§ Work request
All of the data must be returned exactly as given.

Stored data

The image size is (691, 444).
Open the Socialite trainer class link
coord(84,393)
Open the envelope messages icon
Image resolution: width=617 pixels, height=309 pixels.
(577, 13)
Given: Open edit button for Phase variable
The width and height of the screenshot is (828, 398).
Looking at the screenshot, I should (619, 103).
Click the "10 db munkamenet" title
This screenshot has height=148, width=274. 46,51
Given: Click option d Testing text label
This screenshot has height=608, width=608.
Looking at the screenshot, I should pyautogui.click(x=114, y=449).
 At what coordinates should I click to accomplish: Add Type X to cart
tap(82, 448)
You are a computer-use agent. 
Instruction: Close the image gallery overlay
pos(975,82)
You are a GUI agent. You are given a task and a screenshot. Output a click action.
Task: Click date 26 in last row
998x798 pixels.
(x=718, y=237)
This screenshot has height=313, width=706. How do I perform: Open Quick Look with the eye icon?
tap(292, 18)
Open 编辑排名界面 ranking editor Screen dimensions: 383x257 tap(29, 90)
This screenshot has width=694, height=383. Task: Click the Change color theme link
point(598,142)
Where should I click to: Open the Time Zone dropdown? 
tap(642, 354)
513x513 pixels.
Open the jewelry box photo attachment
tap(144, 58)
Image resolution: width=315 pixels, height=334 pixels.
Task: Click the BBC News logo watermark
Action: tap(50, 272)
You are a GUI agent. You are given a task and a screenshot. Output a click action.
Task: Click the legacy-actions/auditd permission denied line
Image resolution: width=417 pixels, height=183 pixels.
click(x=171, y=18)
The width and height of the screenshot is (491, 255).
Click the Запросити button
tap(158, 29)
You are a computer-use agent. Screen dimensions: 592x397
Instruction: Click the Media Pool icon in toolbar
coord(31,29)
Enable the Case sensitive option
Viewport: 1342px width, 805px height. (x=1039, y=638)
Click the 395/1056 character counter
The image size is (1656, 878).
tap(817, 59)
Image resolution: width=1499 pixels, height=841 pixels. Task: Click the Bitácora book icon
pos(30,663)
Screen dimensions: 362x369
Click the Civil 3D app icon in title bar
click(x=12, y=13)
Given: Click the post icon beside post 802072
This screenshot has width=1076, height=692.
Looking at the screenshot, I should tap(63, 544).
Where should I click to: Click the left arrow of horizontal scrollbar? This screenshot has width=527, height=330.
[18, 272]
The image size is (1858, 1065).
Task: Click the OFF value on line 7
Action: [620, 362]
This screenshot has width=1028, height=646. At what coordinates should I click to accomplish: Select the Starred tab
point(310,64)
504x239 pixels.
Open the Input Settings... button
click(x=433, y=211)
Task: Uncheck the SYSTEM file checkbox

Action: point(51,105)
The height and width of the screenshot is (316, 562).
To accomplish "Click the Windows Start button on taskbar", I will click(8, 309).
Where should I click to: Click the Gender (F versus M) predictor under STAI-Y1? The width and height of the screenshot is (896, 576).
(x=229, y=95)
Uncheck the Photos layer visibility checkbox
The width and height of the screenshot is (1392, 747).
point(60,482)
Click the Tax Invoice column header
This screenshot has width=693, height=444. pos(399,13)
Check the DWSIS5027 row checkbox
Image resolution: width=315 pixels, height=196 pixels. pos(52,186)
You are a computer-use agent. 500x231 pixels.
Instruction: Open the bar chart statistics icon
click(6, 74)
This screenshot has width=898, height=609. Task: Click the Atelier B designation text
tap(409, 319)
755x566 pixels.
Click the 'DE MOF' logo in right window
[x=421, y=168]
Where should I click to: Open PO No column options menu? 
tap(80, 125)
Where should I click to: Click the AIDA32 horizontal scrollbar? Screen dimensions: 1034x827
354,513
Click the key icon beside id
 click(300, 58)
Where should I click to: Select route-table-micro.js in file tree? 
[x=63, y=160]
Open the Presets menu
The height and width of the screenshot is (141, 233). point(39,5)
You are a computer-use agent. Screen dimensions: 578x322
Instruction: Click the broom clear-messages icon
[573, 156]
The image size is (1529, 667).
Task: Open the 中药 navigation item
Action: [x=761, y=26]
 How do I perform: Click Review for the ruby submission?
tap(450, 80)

§ Response to this task
The image size is (691, 444).
Open the Socialite trainer class link
coord(84,393)
Open the envelope messages icon
Image resolution: width=617 pixels, height=309 pixels.
(577, 13)
Given: Open edit button for Phase variable
The width and height of the screenshot is (828, 398).
Looking at the screenshot, I should (619, 103).
Click the "10 db munkamenet" title
This screenshot has height=148, width=274. 46,51
Given: Click option d Testing text label
This screenshot has height=608, width=608.
Looking at the screenshot, I should pyautogui.click(x=114, y=449).
 At what coordinates should I click to accomplish: Add Type X to cart
tap(82, 448)
You are a computer-use agent. 
Instruction: Close the image gallery overlay
pos(975,82)
You are a GUI agent. You are given a task and a screenshot. Output a click action.
Task: Click date 26 in last row
998x798 pixels.
(x=718, y=237)
This screenshot has height=313, width=706. How do I perform: Open Quick Look with the eye icon?
tap(292, 18)
Open 编辑排名界面 ranking editor Screen dimensions: 383x257 tap(29, 90)
This screenshot has width=694, height=383. Task: Click the Change color theme link
point(598,142)
Where should I click to: Open the Time Zone dropdown? 
tap(642, 354)
513x513 pixels.
Open the jewelry box photo attachment
tap(144, 58)
Image resolution: width=315 pixels, height=334 pixels.
Task: Click the BBC News logo watermark
Action: tap(50, 272)
You are a GUI agent. You are given a task and a screenshot. Output a click action.
Task: Click the legacy-actions/auditd permission denied line
Image resolution: width=417 pixels, height=183 pixels.
click(x=171, y=18)
The width and height of the screenshot is (491, 255).
Click the Запросити button
tap(158, 29)
You are a computer-use agent. Screen dimensions: 592x397
Instruction: Click the Media Pool icon in toolbar
coord(31,29)
Enable the Case sensitive option
Viewport: 1342px width, 805px height. (x=1039, y=638)
Click the 395/1056 character counter
The image size is (1656, 878).
tap(817, 59)
Image resolution: width=1499 pixels, height=841 pixels. Task: Click the Bitácora book icon
pos(30,663)
Screen dimensions: 362x369
Click the Civil 3D app icon in title bar
click(x=12, y=13)
Given: Click the post icon beside post 802072
This screenshot has width=1076, height=692.
Looking at the screenshot, I should tap(63, 544).
Where should I click to: Click the left arrow of horizontal scrollbar? This screenshot has width=527, height=330.
[18, 272]
The image size is (1858, 1065).
Task: Click the OFF value on line 7
Action: [620, 362]
This screenshot has width=1028, height=646. At what coordinates should I click to accomplish: Select the Starred tab
point(310,64)
504x239 pixels.
Open the Input Settings... button
click(x=433, y=211)
Task: Uncheck the SYSTEM file checkbox

Action: point(51,105)
The height and width of the screenshot is (316, 562).
To accomplish "Click the Windows Start button on taskbar", I will click(8, 309).
Where should I click to: Click the Gender (F versus M) predictor under STAI-Y1? The width and height of the screenshot is (896, 576).
(x=229, y=95)
Uncheck the Photos layer visibility checkbox
The width and height of the screenshot is (1392, 747).
point(60,482)
Click the Tax Invoice column header
This screenshot has width=693, height=444. pos(399,13)
Check the DWSIS5027 row checkbox
Image resolution: width=315 pixels, height=196 pixels. pos(52,186)
You are a computer-use agent. 500x231 pixels.
Instruction: Open the bar chart statistics icon
click(6, 74)
This screenshot has width=898, height=609. Task: Click the Atelier B designation text
tap(409, 319)
755x566 pixels.
Click the 'DE MOF' logo in right window
[x=421, y=168]
Where should I click to: Open PO No column options menu? 
tap(80, 125)
Where should I click to: Click the AIDA32 horizontal scrollbar? Screen dimensions: 1034x827
354,513
Click the key icon beside id
 click(300, 58)
Where should I click to: Select route-table-micro.js in file tree? 
[x=63, y=160]
Open the Presets menu
The height and width of the screenshot is (141, 233). point(39,5)
You are a computer-use agent. Screen dimensions: 578x322
Instruction: Click the broom clear-messages icon
[573, 156]
The image size is (1529, 667).
Task: Open the 中药 navigation item
Action: [x=761, y=26]
 How do I perform: Click Review for the ruby submission?
tap(450, 80)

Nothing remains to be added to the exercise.